Dr Mesquita added: 'Consequently in more European Union countries it is estimated that, in men and women, about 25 per cent - 176,000 out of 658,400 - of major cancers are potentially preventable by changes in diet. Using more accurate findings of forthcoming large-scale epidemiological studies may result in even larger preventable proportions of new cancers.'

He said that, since in Mediterranean countries the consumption of vegetables and fruit is about five times higher and of raw vegetables 10 times higher, the desirable increase in the consumption of plant foods was feasible. 'It is a positive message; virtually everyone enjoys some fruit and vegetables,' he said.

One of these studies, the European Prospective Investigation into Cancer and Nutrition (EPIC), involves 400,000 men and women in seven countries. The UK arm, supported by the Imperial Cancer Research Fund, will follow 75,000 people over at least 10 years.

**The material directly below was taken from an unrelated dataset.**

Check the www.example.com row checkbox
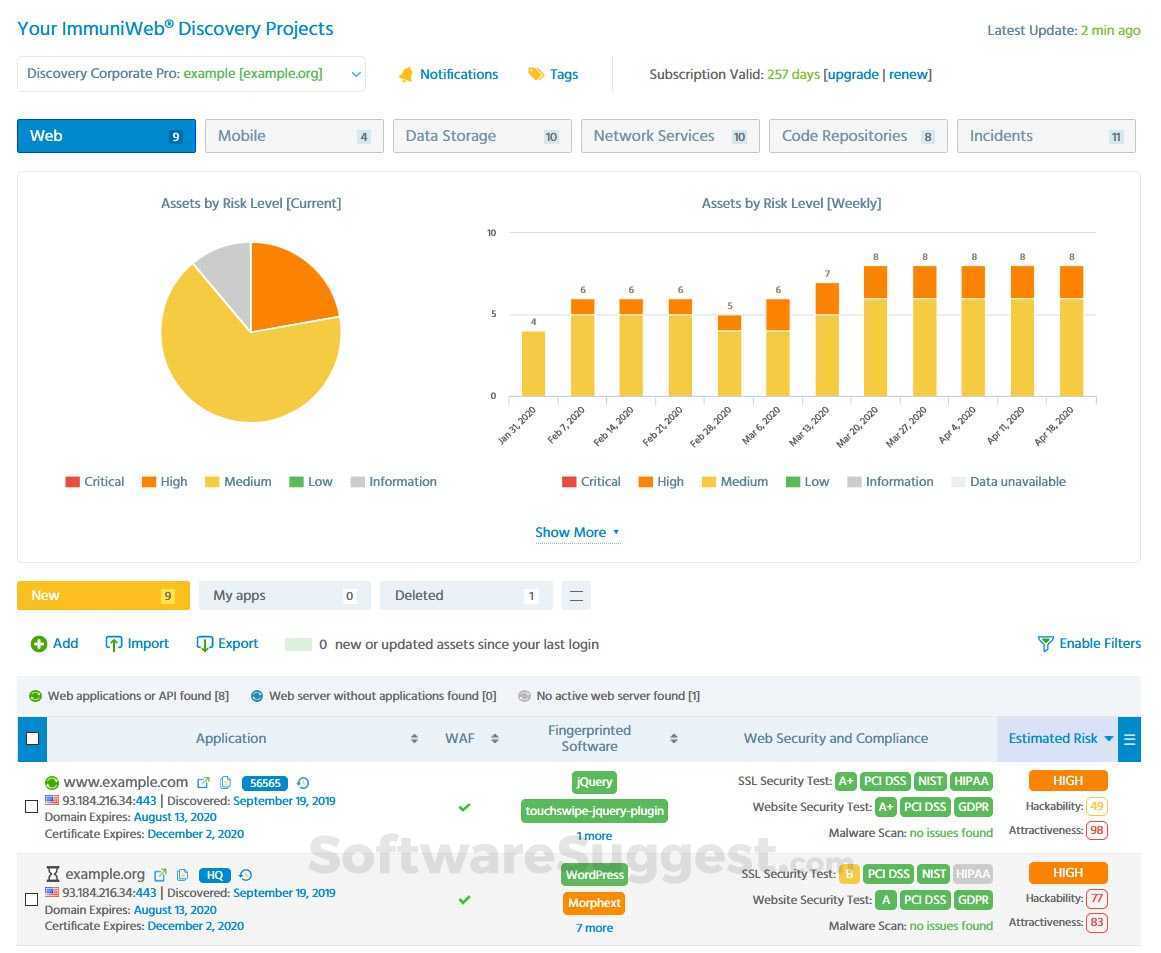Viewport: 1161px width, 953px height. click(31, 806)
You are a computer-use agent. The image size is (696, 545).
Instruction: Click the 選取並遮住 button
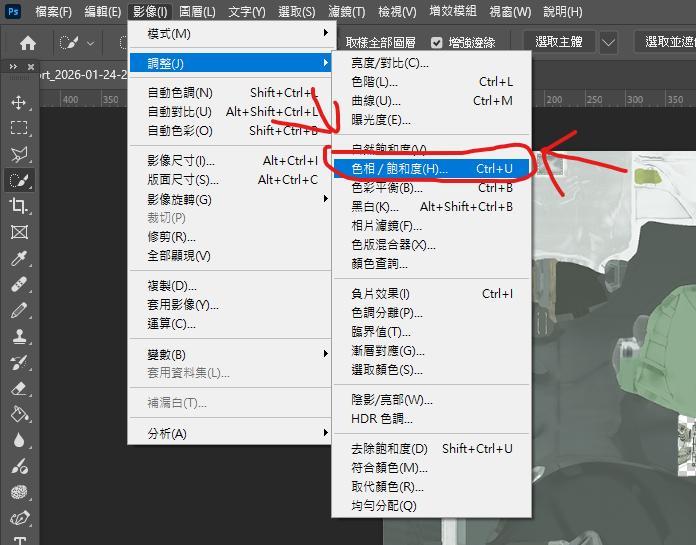(x=668, y=43)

Dr Mesquita said that in EU countries, rates of breast and prostate cancer were increasing. While evidence is good on the protective powers of fruit and vegetables in breast cancer, the data was less clear on prostate cancer. But he did not believe evidence from research into reducing cancer risks by taking high doses of vitamin supplements was conclusive.

Britain's failure to ban tobacco advertising - together with Germany and the Netherlands - was the main reason why the European Union would not meet its its target of reducing cancer deaths by 15 per cent by 2000, the conference was told.

Professor Maurice Tubiana, chairman of the expert committee, said tobacco accounted for one-third of all cancer deaths and if consumption could be halved the 15 per cent reduction would be achieved.